▸ WRITTEN INSTRUCTION A: According to the article on the Iran deal, how many pages long is the Joint Comprehensive Plan of Action document?
--- START OF EXTRACT TO READ ---
By Kourosh Ziabari | (OpenDemocracy.net)
The domestic critics of the Iran deal and its Republican misanthropists in the United States are making a similar mistake.
The Joint Comprehensive Plan of Action, also known as the Iran Deal, is a UN-endorsed agreement that caps Iran’s nuclear activities, subjects them to the full safeguards of the International Atomic Energy Agency (IAEA) and introduces a framework for the easing and removal of economic sanctions against the country.
Iran deal is an agreement that can be safely considered the outcome of almost two years of relentless diplomacy between the government of President Hassan Rouhani and the major world powers: five permanent members of the United Nations Security Council (U.S., Russia, France, China and Britain), Germany, the European Union and other relevant bodies within the UN such as the IAEA.
The former Iranian President Mahmoud Ahmadinejad’s resistance to interaction with the international community and his failure to uphold the genuine “rights” of the Iranian people, which lied in the prudent and reasonable settlement of the nuclear controversy, instead of prolonging it on idealistic and utopian grounds meant that he was geared up for embracing new challenges.
However, Ahmadinejad subscribed to those challenges while ignoring that the ordinary Iranian citizens will eventually pay the price. As a result, his successor started a new effort to almost undo what he did in eight years of mismanagement and misconduct.
This 159-page document is the product of literally thousands of hours of negotiation, heated debate, failed and successful conversations, shouts and yells, frowns and hidden smiles and a collective effort to establish a few basic but important things: that Iran will forget about its nuclear “ambitions”; that power comes from realism in foreign policy decision-making; that Iran will enjoy the benefits of reconnection to the global economy; that it will gain access to more than $100 billion of its frozen assets abroad and that its economy will be overhauled.
However, the Iran deal, although being operational and effective, is being derailed by critics, who are mostly devil’s advocates trying to cast its efficacy and value into doubt unduly.
The domestic critics of the Iran deal in Tehran are the “unworldly” ultra-conservatives who since the beginning of multilateral negotiations between Iran and the P5+1, and especially following the active participation of the United States in the talks, behaved immaturely and tossed ideology at a diplomatic process that was meant to solve a technical difficulty between a group of nations.
These conservatives, who literally dominate the entire media apparatus of the country and the parliament, criticized the JCPOA and its outcomes so elementarily that even Iran’s ability to buy new aircrafts for its ageing, suffering aviation fleet was disparaged by them. Their argument was that Iran should develop its own aircrafts or spend its money on better things than investment on modern jetliners, which would be misguided! And as time goes by, the folly of their arguments becomes clearer.
--- END OF EXTRACT TO READ ---
▸ WRITTEN INSTRUCTION B: Copy everything in the listing from the line containing "Task: Click the Terminé button" down to the line containing "point(668,85)", including both of those lines, character for character.
--- START OF PROVIDED RECORDS ---
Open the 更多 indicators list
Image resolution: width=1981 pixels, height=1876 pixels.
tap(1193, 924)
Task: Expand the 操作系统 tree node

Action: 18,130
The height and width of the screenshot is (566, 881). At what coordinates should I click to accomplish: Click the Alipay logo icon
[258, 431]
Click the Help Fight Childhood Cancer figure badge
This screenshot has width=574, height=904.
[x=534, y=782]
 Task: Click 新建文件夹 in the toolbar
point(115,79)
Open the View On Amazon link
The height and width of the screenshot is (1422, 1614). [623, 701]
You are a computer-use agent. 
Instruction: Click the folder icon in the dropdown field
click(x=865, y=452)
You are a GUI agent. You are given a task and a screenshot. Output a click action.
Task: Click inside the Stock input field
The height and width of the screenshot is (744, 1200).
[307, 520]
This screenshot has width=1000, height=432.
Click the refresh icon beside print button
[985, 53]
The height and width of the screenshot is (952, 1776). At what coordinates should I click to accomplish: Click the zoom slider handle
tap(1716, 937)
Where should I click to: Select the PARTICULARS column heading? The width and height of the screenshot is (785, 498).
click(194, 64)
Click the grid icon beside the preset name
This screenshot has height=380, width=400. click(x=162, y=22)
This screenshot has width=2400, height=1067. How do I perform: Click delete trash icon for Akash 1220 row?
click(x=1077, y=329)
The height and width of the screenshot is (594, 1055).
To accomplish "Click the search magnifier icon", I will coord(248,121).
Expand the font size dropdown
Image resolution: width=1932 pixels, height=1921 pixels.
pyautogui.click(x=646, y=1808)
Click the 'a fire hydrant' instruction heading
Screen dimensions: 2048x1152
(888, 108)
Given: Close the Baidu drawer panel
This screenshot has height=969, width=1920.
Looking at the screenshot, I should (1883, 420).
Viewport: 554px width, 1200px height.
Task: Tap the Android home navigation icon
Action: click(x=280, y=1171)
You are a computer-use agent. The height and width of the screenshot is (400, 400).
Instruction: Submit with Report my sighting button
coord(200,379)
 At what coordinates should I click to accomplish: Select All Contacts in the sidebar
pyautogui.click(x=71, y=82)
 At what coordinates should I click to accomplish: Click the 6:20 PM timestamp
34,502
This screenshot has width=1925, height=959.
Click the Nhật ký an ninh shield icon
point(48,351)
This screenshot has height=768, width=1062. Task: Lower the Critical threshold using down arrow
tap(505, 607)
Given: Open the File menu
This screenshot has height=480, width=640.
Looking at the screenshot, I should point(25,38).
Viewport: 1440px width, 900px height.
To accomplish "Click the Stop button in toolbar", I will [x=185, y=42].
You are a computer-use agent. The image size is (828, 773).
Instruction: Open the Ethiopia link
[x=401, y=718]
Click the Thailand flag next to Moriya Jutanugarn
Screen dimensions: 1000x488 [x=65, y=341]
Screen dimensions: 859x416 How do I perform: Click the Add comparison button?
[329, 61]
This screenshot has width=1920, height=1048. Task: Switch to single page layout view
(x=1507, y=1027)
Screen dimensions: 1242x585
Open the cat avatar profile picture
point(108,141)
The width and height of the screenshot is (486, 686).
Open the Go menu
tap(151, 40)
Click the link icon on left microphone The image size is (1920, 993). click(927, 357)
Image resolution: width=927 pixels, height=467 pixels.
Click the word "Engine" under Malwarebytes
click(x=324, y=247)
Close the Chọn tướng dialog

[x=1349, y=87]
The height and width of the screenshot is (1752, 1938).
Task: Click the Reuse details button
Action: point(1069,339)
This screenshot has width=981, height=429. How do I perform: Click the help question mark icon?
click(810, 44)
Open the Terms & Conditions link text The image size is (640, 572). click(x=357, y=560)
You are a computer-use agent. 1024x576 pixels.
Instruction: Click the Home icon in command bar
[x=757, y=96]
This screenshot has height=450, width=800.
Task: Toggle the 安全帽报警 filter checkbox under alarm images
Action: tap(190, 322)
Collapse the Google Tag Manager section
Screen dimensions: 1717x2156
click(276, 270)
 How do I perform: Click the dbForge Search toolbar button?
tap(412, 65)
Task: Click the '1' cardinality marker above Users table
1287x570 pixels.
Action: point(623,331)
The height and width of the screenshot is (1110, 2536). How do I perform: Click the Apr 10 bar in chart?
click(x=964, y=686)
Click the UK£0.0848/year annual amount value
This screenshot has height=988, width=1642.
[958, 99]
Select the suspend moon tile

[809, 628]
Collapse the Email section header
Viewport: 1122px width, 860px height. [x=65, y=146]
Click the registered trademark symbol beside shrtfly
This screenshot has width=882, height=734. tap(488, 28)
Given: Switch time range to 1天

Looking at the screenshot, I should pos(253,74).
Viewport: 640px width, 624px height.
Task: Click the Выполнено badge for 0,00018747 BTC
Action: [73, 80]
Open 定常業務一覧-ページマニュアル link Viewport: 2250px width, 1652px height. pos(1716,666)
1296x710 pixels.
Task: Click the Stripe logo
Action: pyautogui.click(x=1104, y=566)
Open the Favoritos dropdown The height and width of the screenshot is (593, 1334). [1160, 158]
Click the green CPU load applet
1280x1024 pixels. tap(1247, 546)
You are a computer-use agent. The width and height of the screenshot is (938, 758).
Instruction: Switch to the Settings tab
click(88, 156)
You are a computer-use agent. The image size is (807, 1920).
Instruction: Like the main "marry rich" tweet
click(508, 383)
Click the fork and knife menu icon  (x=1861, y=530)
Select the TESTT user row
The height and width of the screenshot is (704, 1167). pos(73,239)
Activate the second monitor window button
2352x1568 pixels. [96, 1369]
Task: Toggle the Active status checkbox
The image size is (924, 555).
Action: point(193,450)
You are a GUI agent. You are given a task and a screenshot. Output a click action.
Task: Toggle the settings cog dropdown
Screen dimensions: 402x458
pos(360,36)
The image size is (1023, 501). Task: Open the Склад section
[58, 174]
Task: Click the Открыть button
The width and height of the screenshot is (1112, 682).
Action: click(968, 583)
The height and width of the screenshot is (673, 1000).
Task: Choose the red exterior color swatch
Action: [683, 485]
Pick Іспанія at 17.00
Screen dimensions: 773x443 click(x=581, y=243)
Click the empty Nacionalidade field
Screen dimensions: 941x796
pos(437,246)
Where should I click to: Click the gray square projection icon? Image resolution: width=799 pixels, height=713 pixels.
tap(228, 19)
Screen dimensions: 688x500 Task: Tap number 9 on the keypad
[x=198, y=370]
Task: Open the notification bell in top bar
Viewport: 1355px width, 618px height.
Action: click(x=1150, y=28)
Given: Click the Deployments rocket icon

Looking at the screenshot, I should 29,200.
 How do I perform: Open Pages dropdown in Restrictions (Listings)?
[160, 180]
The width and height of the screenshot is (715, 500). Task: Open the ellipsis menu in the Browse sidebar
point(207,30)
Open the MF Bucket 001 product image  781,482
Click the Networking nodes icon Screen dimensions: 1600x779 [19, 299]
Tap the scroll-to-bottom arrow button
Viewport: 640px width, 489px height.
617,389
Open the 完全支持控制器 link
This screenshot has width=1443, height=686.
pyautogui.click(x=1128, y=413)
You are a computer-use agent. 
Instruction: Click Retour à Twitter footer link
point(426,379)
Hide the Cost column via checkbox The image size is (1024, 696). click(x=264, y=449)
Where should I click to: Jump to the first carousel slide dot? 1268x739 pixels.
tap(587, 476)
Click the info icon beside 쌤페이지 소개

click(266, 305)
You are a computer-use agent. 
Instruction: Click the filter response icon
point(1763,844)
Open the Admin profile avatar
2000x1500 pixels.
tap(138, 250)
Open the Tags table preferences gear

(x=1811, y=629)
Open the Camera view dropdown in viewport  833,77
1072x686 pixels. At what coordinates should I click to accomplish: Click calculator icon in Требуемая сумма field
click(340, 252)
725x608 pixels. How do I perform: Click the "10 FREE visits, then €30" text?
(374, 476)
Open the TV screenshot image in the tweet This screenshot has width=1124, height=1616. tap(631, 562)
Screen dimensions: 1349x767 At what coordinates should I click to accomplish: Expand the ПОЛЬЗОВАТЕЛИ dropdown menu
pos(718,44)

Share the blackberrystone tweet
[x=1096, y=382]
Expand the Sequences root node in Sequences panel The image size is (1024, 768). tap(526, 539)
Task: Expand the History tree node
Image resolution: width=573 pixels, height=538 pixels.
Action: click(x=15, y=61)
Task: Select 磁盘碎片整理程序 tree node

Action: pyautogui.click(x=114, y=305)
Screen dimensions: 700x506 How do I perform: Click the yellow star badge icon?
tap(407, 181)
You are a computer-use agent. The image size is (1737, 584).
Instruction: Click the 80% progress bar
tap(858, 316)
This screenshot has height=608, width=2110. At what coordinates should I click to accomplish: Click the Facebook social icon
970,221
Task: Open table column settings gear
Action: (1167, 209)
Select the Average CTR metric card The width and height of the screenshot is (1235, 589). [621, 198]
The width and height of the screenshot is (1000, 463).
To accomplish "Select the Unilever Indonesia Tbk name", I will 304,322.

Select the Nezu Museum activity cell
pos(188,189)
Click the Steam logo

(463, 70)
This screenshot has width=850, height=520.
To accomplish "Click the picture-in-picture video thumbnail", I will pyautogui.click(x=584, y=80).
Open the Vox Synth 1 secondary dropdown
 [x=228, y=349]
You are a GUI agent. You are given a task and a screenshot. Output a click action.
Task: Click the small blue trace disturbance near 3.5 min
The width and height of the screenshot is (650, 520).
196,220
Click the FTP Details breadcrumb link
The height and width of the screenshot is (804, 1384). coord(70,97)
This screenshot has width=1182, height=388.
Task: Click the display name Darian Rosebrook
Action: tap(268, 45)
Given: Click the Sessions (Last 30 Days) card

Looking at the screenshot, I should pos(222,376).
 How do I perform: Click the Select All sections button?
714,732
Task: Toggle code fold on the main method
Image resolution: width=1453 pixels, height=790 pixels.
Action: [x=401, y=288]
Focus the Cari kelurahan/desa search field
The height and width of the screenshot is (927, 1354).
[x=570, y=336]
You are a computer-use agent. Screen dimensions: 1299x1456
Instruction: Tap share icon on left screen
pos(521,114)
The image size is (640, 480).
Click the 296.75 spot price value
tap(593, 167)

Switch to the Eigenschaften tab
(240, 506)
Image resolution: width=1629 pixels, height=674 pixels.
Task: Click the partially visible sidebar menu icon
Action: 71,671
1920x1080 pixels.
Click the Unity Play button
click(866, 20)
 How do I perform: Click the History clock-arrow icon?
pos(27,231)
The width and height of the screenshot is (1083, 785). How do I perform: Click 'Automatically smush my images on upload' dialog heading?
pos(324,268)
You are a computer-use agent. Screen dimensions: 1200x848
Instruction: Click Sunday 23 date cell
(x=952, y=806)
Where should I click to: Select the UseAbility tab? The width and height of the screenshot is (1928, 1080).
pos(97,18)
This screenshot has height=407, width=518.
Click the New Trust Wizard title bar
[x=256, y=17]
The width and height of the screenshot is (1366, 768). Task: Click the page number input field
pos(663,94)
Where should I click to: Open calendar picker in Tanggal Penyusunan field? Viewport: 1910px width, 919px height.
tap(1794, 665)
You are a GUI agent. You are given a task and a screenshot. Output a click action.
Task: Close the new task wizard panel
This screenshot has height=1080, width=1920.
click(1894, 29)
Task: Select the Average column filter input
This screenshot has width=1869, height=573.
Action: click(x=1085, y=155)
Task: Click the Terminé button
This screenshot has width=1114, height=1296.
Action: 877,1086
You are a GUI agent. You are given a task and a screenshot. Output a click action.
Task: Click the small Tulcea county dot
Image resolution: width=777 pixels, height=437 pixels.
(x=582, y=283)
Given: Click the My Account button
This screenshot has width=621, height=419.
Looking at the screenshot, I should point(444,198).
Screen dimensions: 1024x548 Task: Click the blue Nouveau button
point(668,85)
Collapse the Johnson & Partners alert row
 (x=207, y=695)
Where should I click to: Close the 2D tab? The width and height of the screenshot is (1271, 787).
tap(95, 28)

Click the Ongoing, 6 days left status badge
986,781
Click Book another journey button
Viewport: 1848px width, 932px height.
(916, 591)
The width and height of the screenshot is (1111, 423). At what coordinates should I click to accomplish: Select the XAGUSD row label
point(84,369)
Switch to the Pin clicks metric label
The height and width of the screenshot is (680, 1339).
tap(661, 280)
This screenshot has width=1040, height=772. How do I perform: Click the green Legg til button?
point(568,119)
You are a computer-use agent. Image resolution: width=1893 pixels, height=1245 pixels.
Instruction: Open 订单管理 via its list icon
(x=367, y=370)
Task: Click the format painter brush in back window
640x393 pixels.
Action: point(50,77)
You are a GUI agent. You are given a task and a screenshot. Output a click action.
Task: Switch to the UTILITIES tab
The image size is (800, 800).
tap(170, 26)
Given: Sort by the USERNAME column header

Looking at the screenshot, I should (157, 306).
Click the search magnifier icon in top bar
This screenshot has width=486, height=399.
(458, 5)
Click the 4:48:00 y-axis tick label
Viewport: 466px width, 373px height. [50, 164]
--- END OF PROVIDED RECORDS ---
▸ CORRECT RESPONSE A: 159 pages.

▸ CORRECT RESPONSE B:
Task: Click the Terminé button
This screenshot has width=1114, height=1296.
Action: 877,1086
You are a GUI agent. You are given a task and a screenshot. Output a click action.
Task: Click the small Tulcea county dot
Image resolution: width=777 pixels, height=437 pixels.
(x=582, y=283)
Given: Click the My Account button
This screenshot has width=621, height=419.
Looking at the screenshot, I should point(444,198).
Screen dimensions: 1024x548 Task: Click the blue Nouveau button
point(668,85)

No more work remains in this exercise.